Published: 12 December 2006

Abstract

Background

Searching for the longest common sequence (LCS) of multiple biosequences is one of the most fundamental tasks in bioinformatics. In this paper, we present a parallel algorithm named FAST_LCS to speedup the computation for finding LCS.

Results

A fast parallel algorithm for LCS is presented. The algorithm first constructs a novel successor table to obtain all the identical pairs and their levels. It then obtains the LCS by tracing back from the identical character pairs at the last level. Effective pruning techniques are developed to significantly reduce the computational complexity. Experimental results on gene sequences in the tigr database show that our algorithm is optimal and much more efficient than other leading LCS algorithms.

Conclusion

We have developed one of the fastest parallel LCS algorithms on an MPP parallel computing model.
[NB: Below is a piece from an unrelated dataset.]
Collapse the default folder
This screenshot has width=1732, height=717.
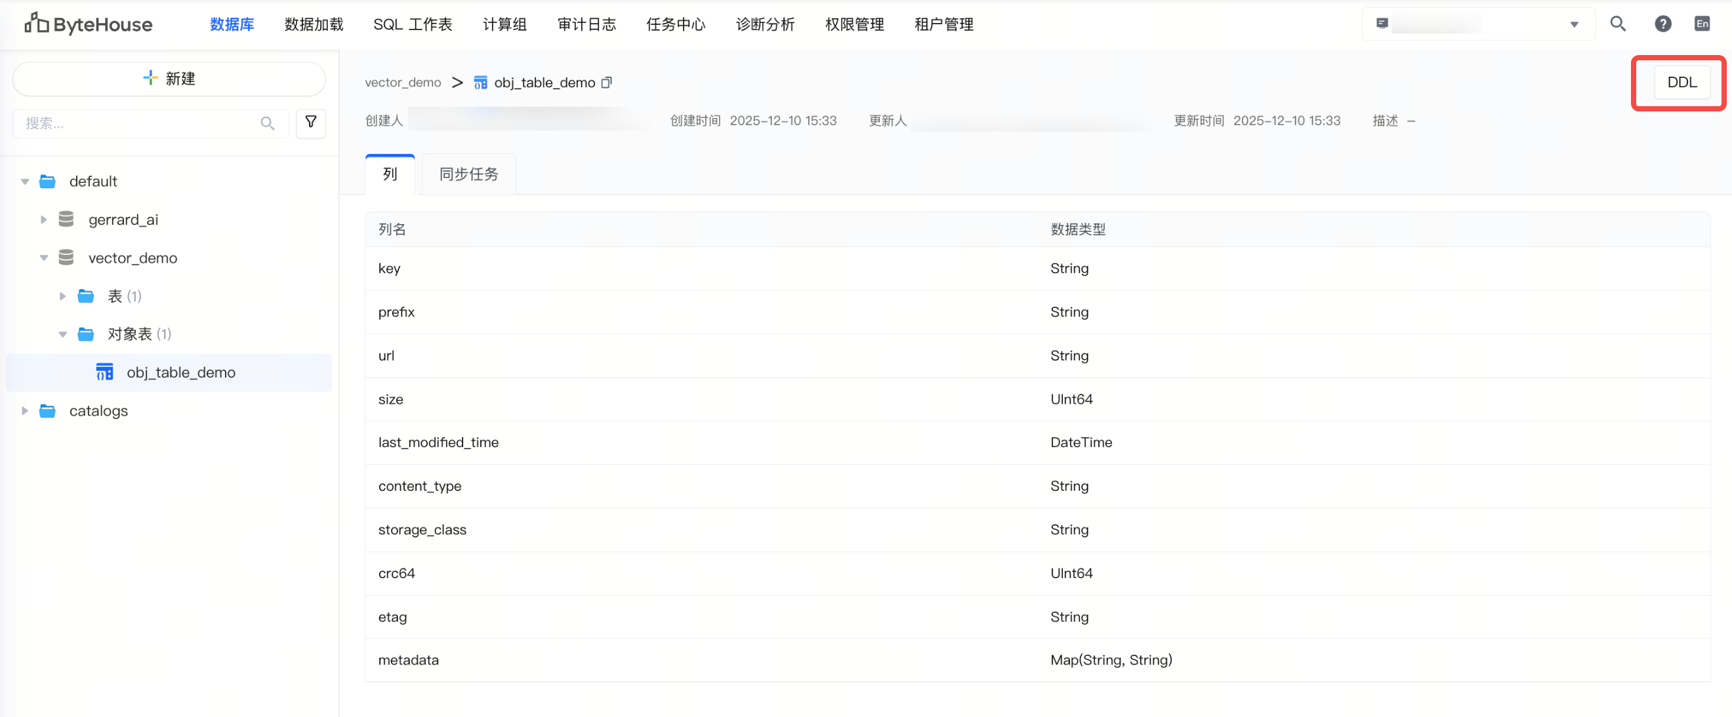tap(25, 181)
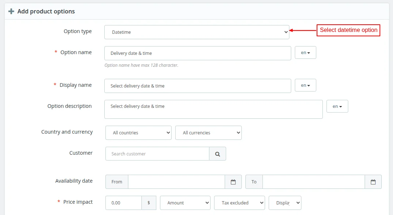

For two sequences X and Y with lengths n and m, respectively, the memory required is max{4*(n+1)+4*(m+1), L}, where L is the number of identical character pairs. The time complexity is O(L) for sequential execution, and O(|LCS(X, Y)|) for parallel execution, where |LCS(X, Y)| is the length of the LCS of X and Y. For n sequences X1, X2, ..., Xn, the time complexity is O(L) for sequential execution, and O(|LCS(X1, X2, ..., Xn)|) for parallel execution. Experimental results support our analysis by showing significant improvement of the proposed method over other leading LCS algorithms.